Style Arc Blaire Shirt 2

Style Arc Blaire Shirt 2

I started this Style Arc Blaire Shirt pretty well straight after I photographed Kate’s white one last year. It really is such a perfect, boxy, versatile shirt that I’m convinced you could make it in almost any lightweight fabric and it would work. With that in mind, I searched my stash and chose perhaps the loudest fabric in the pile – a very vibrant purple and grey check. I could get away with it in a Blaire, I reasoned. Anything’s possible with a Blaire. The thing is, I don’t actually like purple. I almost never wear it, I don’t buy it, I have no dreams of an old age spent wearing baggy purple velour, surrounded by cats. It just ain’t my colour. But I was strangely drawn to this check, and crossed my fingers it would work.

 

Blaire

 

Oh boy this was a sewing project of frustrations – every single step of the way. I made some flat out silly mistakes – starting at cutting. These innocent looking square checks that look non-directional? They’re rectangular. Rectangles not discernible to the human eye! I discovered this the hard way AFTER sewing together most of the shirt. I tried and tried but I couldn’t pattern match – because all pattern pieces MUST be cut on the grainline (as directed by the pattern, doh) but I’d cut some on the cross-grain so I wouldn’t waste fabric.

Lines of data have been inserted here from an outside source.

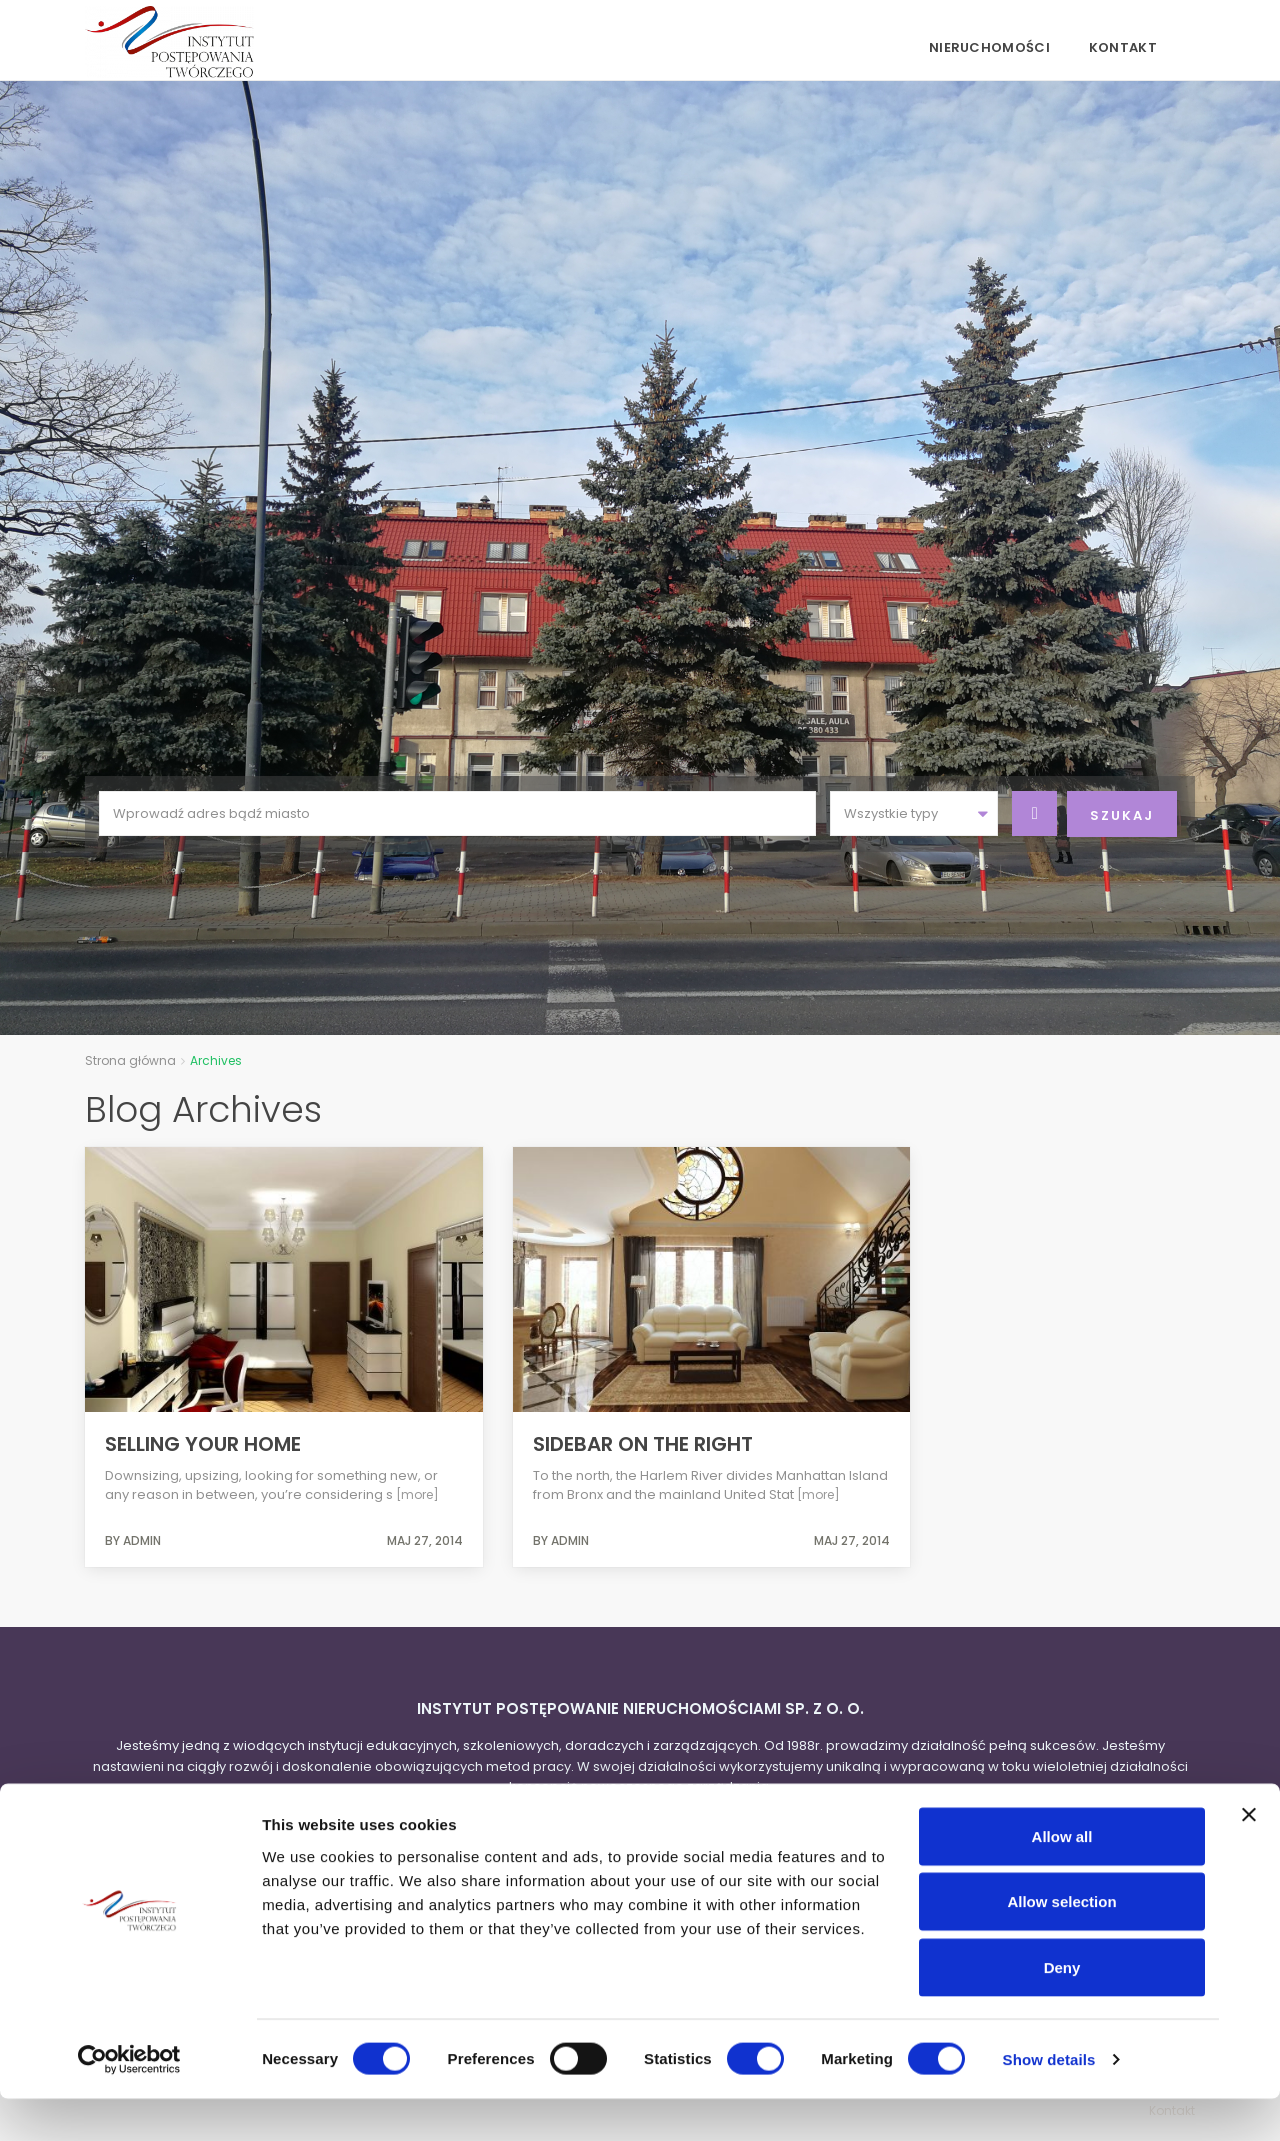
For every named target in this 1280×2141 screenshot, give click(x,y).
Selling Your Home (203, 1444)
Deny (1062, 2009)
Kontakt (1123, 47)
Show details (1049, 2101)
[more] (417, 1494)
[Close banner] (1249, 1857)
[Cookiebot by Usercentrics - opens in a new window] (129, 2102)
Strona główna (130, 1060)
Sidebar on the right (643, 1444)
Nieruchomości (989, 47)
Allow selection (1061, 1944)
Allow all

That turned out to be a totally false economy, as I had to order more fabric from The Drapery and start again. Sigh. I like to think the Drapery ladies sensed my angst when they slipped in a little packet of old fashioned boiled lollies – sugar and a timely break to sew a pile of fete stall stuff helped with the pain of beginning again.

 

Blaire

 

Second time around I lessened the pattern matching pain by omitting the horizontal seams on the front of the shirt and cutting single pieces. I kept the seam across the back and gave in to the mismatched checks (I figured I don’t have to look at them when I wear it!) as I figured the button bands were enough pattern matching for one shirt. What I think I’m trying to say here is, save some sanity and make this shirt in something other than checks!

 

Blaire

 

Blaire

 

Style Arc’s pattern pieces are satisfyingly accurate and the drafted shapes are beautifully considered. I love the shape of the sleeve cuff, the boxy cut of the shirt and the drop shoulders. I did skip the layered side panel detail and lower the shirt hem curve for modesty – I also lengthened the shirt by a couple of inches. My only small gripe with this pattern is that the instructions are so concise and abbreviated that I had a few moments of pure confusion. The tiny type is so tightly spaced that it’s tricky to follow – the instructions fit on two pages (compared with the Grainline Archer instructions, which are 21 pages long!). Compact instructions are sweet looking and no doubt the trees are grateful, but I did crave some extra detail on a few steps. I think the pattern is designed for a more experienced sewist than myself – after all this is only the fourth shirt I’ve sewn – but I was glad I’d made a couple of Archers beforehand because I referred back to those instructions for more detail at a couple of points.

 

Blaire

 

Even with this extra help, the mistakes kept coming. When I came to attach the collar I was frantic that mine was too small and wouldn’t fit the shirt. It was a truly baffling sewing moment – I just couldn’t work out how I’d got the collar sizing wrong. After much muttering and remeasuring and mentally writing an email to Style Arc I realised I had missed a vital instruction on one of the diagrams: the collar and shirt notches need to be matched first and THEN the shirt needs to be eased into the collar – just like easing in a sleeve. Again, a more experienced sewist would have done this step automatically (Kate realised she had made the same mistake at this step too, but brought in her plackets to fit, which means her collar doesn’t sit quite right).

 

Blaire

 

Blaire

 

My only other word of caution when it comes to the instructions is in regard to the placket/button band. The shirt front tab is entirely fused with interface, which makes the two plackets a little bulkier than I’d like. The Archer pattern only fuses half of the button band and does not interface the seams – I think I’ll try this on my next Blaire. The pattern only instructs you to add the first front placket – it’s logical to add the second in the same way but it’s just not mentioned, which again had me scratching my head for a while. Can you tell I rely heavily on my pattern instructions!

 

Blaire

 

Luckily I got there in the end, and I’m so happy with the result that I’ve (almost) forgotten the pain of my mistakes. I just love the shape and lines of this shirt, I’ve been wearing it quite a lot and I even get comments…though it could just be the shock of colour!? I’d love to make another Blaire but sadly the weather has decided to flash straight to arctic winter. Luckily this one has a pretty cute collar that would peek out nicely from under a woolly jumper so I plan to wear it all winter long. Perhaps I am a purple person after all.